The Pandorica Opens part2 was everything I expected from the Moff.  Well paced, not entirely incomprehensible once you'd seen it in it's entirety and FUNNY. Moffat is humour , Moffat is the spirit of adventure fused  to the innocence of the by gone serial only ever successfully brought back to life by Indiana Jones.Every few minutes something happens that tugs at your heartstrings only to be replaced by an Abbot and Costello moment funnier than the last. A more cynical person would accuse the writers of writing to formula, but that would be like saying a recipe well done is nothing new. You still like the cake your nan baked even if she's done it a thousand times. This new Doctor finds new ways to keep the story moving using plot devices that engage your mind but don't take your brain for granted. For every question it answers it asks another and answers it. Even the ones that have left you hanging  like what about the shard? and how'd he do that without staying in E-space? Where did that crack come from? get conveniently pushed on the deliciously sexy and dangerously attractive River Song.

The next series is clearly going to be where all that banter between River and the Doctor gets fulfilled. Is she married, is he asking her to? The answer is YESSSS .  And yet you know it can't end well. She tells us it won't. We know there will be an explosion, we feel the invisible hand of the exiled Time Lords working their influence on him them from behind the slo-time envelope. Matt Smith series two will be a CRACKING one.
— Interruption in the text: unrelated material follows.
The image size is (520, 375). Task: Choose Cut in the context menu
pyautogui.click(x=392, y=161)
In one of the best scenes of the episode and not the only one to make you go back to HHGTTG, Rory decides to stay behind and guard the box our Amy is in. There is a combination of complete innocence and love with very real comedy moment that makes you think "the first million years were the worst, then the next million years were ....".  Ghosts of Marvin, the android who waited. Rory unlike most boyfriends in Who 2 , has been given a really respectful and sensitive use in the story arc. He keeps coming back as a dramatic reference point in the life of Amy Pond. Clearly while her imaginary Doctor is the stuff of her dreams, even wet ones judging by the snog she'd like to give the Doctor, she loves Rory and always has. A little  thing like non existence or being turned into an Auton won't stop that.
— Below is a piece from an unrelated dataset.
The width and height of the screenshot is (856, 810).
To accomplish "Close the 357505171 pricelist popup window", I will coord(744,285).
On the subject of our Amy, that little actress who plays young Amy. I ordinarily cannot abide small children in Doctor Who, it's not a children's programme, not like we imagine them to be these days, but this little girl can travel with the Doctor as often as she wants. This bright little ginger spark Caitlin Blackwood  lit up the screen from the first second she appeared. Inspired casting that could have gone horribly wrong, had us reading books of emotion on her face as she took us in a Madeline sort of trip from the social worker to night at the museum. Poor little girl with no parent in that big old house. The Doctor will take care of her. He loves her. not like he loved Rose, that was the kind of mature, fully explored sensual and sexual love, this is the love of a Father for his daughter, albeit adopted. He even shows up to dance at her wedding. I'm a grown man  but I nearly cried then.
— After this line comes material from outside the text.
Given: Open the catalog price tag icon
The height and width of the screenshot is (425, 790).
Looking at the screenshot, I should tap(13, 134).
The device of the Pandorica is interesting in and of itself. It fills a number of roles, mysterious puzzle box, bringer of life, back up file storage and representation of the finger of God himself. No one explains where the Pandorica itself came from or who built it. It's just there. all powerful, very mysterious and clearly keyed to the dna of the Doctor and Amy. Part machine part Diety, the Pandorica IS Pandora's box whence springs al lthat is good and all that is evil. For without one the other would not exist. The Pandorica is the creation myth retold for a new generation.

If I had to name a MOTM for the episode ? Hmmm tough call but I'd have to go with little Amelia, she made the whole thing work. she was the glue that bound the main players together. Her scene in the museum with older Amelia and the Daleks later on worked only because little Amelia worked.

On the whole as Paulo Nutinni would say , 10 out of 10.